The communication was followed by a message from the King Review Panel reassuring on the confidentiality of the Review process. The Review also listed the consultants working for it, including Deloitte.
Tambassis wrote again to members on the weekend, promising that the Guild is “determined to get to the bottom of the matter”.
“In the Guild’s view, there is a fundamental conflict of interest having one organisation working for the Review and participating in submissions to the Review,” he writes.
“This conflict seriously undermines the independence of the Review and makes it virtually impossible for it to make untainted recommendations, particularly in regard to location rules.
“It is of great concern that the Panel’s message yesterday makes no mention of this obvious conflict of interest and how it is being handled.
“In the interests of transparency, it is imperative that all documentation relating to the Review’s interactions with Deloitte is made public as soon as possible. The Guild will be pursuing a Freedom of Information (FOI) request to hold the Review accountable.”
Tambassis wrote in the first message to members that the Guild was told the Review Panel were unaware of the issue until the consultancy was already engaged, and the Chemist Warehouse submission lodged, with the analysis from the same consultancy attached to it.
However, “this does not reduce the seriousness of the conflict of interest in any way”, he says.

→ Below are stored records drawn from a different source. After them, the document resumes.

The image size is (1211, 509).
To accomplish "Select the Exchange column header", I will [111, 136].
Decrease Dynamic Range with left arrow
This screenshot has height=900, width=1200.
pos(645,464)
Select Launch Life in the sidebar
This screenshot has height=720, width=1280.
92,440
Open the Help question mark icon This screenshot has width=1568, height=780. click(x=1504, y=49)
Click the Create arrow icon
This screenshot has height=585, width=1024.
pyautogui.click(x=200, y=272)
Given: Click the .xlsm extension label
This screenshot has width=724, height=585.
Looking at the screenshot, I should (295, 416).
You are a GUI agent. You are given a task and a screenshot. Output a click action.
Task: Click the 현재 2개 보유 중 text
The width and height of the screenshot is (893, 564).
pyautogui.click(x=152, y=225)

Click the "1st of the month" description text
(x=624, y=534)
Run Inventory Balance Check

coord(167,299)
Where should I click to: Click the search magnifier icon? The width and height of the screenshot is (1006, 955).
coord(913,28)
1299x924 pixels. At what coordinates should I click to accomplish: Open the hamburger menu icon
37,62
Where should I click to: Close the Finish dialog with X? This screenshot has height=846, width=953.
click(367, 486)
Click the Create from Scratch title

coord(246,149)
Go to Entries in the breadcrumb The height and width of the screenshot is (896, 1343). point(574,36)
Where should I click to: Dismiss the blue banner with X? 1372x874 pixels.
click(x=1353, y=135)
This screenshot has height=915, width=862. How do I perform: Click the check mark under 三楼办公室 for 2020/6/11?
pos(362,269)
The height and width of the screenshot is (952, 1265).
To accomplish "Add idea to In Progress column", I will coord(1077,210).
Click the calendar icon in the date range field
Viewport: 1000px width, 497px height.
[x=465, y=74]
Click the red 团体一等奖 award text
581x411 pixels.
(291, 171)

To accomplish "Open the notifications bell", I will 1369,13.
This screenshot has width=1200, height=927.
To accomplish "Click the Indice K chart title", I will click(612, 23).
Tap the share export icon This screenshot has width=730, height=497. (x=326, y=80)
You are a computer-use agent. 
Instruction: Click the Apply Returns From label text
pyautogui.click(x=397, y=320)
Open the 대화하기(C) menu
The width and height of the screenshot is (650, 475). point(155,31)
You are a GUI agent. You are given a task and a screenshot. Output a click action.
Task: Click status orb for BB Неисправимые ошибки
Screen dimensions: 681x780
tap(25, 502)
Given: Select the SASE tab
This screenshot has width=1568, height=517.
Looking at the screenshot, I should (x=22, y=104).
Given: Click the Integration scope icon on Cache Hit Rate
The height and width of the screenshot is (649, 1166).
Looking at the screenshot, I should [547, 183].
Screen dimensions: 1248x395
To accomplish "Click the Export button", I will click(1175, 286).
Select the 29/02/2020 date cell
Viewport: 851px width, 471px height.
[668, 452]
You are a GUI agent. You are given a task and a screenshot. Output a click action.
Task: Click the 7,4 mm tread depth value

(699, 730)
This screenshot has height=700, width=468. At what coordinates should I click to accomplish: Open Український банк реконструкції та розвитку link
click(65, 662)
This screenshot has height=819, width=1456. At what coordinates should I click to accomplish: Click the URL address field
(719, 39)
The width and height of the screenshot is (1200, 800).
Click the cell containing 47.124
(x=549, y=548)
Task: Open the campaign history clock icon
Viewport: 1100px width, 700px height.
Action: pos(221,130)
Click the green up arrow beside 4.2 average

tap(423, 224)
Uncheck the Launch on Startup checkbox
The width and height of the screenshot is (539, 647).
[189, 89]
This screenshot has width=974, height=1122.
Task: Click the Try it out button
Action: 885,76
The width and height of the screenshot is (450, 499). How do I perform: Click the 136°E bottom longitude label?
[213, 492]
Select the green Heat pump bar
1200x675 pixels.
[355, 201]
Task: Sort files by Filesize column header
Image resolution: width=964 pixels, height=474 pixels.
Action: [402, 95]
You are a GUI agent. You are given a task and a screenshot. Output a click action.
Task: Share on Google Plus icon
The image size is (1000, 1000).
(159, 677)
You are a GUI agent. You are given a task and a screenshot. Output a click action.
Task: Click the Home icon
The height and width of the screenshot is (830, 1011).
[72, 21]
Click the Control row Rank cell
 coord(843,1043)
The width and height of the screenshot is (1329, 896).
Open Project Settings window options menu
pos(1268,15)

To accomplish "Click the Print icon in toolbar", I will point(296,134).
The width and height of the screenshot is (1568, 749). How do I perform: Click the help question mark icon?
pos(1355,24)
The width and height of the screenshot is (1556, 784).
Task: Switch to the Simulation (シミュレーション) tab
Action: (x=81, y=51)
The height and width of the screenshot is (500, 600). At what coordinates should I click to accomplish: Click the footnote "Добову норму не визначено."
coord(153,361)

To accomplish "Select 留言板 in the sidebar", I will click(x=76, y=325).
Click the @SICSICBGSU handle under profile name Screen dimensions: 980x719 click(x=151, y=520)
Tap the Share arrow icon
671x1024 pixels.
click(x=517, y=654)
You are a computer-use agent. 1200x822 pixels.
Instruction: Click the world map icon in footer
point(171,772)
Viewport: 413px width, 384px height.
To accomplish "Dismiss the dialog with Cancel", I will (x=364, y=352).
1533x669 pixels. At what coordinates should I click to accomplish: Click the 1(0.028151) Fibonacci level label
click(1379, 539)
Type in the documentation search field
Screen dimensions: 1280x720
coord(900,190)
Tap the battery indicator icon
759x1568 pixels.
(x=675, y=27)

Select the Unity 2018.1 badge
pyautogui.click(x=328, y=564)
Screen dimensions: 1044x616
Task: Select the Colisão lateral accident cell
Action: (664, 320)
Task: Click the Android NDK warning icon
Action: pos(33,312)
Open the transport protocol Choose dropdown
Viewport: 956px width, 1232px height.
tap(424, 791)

“There appears to have been a serious breakdown in the Review’s due diligence in the engagement of this consultancy and a failure to be transparent and take rectifying action once the conflict of interest became known last September.”
A link between the consultancy and Professor Ian Harper should also have rung alarm bells, he says, “particularly as the Panel Chair Professor Stephen King had co-authored an opinion piece in a national newspaper in reaction to the Competition Policy Review in which he stated that the Location Rules should be removed.
“The consultancy report for the Chemist Warehouse submission was prepared by a panel of economists including Professor Ian Harper,” Tambassis writes.
“The fact the Review published this major submission containing a report from the same consultancy that the Review itself had already engaged to provide a major literature review, and then took no rectifying action, is doubly problematic.”
The conflict of interest, as well as the failure to declare and address it in a timely manner, severely compromise the Review’s independence, Tambassis writes.
He expressed concern about the Review’s having sought pharmacy data from sources such as major banks and government agencies, particularly given this “has been happening covertly without the knowledge of community pharmacy owners”.
The Guild will pursue an FOI request to understand what data has been sought from the ATO and what has been provided.
Tambassis also highlighted that Guild senior economists met with the Review Secretariat and later advised the Guild that the financial survey has “significant defects”.
These render it incapable of providing an accurate picture of pharmacy operations, and providing robust information to inform the Panel’s recommendations on a timely basis.
“Given these inherent flaws, we cannot endorse the survey or recommend that you answer it.”